Tech Wealth Rule No. 2: Separate the Signal from the Noise.

To create real wealth, you have to ignore the hype and find companies that have rock-solid fundamentals.

Last April, Wall Street grossly overreacted to the firm’s first-quarter report. Earnings per shares lagged the Zacks Investment Research forecast by just 3%.

Over the next two months the stock was off 18.6%. But from last June third till its recent high on January 13, it’s up 31.6%. That means it beat the S&P 500 by nearly 50% in that period.

Tech Wealth Rule No. 3: Ride the Unstoppable Trends.

Look for stocks in red-hot sectors because they offer the best chance for life-changing gains.

This firm is targeting a trend that is simply exploding. Doctors and patients are looking for quality operations with reduced chances for human error and with minimal side effects and recovery time.

Acumen Research and Consulting says the market for minimally invasive surgery will grow by 9.6% a year through 2026. At that point the market will be worth $33.8 billion.

Tech Wealth Rule No. 4: Focus on Growth.

Companies that have the strongest growth rates almost always offer the highest stock returns.

For this year’s first quarter, the firm has issued preliminary results. Compared with a year ago, da Vinci systems were used in 19% more operations. For the full year, they grew by 18%.

Sales in the period were up 22% compared with the year-ago level of $1.05 billion. For the full year, the company forecasts 20% growth to nearly $4.5 billion.

Tech Wealth Rule No. 5: Target Stocks That Can Double Your Money.

This is where we look at the firm’s earnings growth and see how long it will take the firm to double profits. By doing that we can figure out how long on average it should take for the stock to roughly double.

I’ve gone through the firm’s financials in detail and I’m projecting earnings per share will grow by an average 21%. That figure exactly matches its three-year average.

Now we use what I call my doubling calculator. Mathematicians call it the Rule of 72. Let’s divide the compound growth rate of 28 into the number 72.

We find that it should take 3.5 years for ISRG to give us 100% gains. We can expect that to rise to 200% returns in another 3.5 years, or just seven years total.
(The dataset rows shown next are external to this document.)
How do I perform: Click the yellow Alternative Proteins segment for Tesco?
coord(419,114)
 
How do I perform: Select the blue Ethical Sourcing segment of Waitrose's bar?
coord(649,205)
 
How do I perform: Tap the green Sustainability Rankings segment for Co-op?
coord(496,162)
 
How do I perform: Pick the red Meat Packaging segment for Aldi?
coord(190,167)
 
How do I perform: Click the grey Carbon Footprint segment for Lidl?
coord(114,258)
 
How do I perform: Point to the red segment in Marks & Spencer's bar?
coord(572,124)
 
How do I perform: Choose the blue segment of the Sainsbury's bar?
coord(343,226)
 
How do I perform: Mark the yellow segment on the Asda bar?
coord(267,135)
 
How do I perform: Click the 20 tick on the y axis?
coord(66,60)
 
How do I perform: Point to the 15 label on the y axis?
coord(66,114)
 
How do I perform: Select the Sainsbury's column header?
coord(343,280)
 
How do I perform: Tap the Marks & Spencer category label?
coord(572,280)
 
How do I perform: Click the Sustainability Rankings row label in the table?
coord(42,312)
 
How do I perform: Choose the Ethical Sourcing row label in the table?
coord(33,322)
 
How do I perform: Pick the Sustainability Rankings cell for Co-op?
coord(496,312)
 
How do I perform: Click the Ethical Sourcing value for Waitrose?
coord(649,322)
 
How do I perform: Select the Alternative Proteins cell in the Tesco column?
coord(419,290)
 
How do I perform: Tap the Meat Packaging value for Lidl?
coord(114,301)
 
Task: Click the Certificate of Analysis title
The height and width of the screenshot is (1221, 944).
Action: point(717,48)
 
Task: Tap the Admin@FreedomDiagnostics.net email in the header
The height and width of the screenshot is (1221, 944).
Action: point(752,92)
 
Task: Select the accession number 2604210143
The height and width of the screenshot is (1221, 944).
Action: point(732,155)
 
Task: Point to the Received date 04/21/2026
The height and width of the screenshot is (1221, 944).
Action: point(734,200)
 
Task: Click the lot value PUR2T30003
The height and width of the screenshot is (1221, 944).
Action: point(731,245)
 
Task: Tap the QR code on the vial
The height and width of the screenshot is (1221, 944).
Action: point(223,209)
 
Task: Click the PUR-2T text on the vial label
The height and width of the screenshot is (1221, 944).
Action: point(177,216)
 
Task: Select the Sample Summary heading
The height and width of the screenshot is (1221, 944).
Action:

With a $69 billion market cap, the stock trades at roughly $600. Over the past five years, it has beaten the S&P 500 by 295%.

Add it all up and you can see that Intuitive Surgical is the kind of stock where focusing on making money is more important than worrying about the price.

With so much upside ahead, this is the kind of tech leader that can greatly improve the value of your portfolio.

And that’s because we can count on ISRG to give us market-beating returns for many years to come.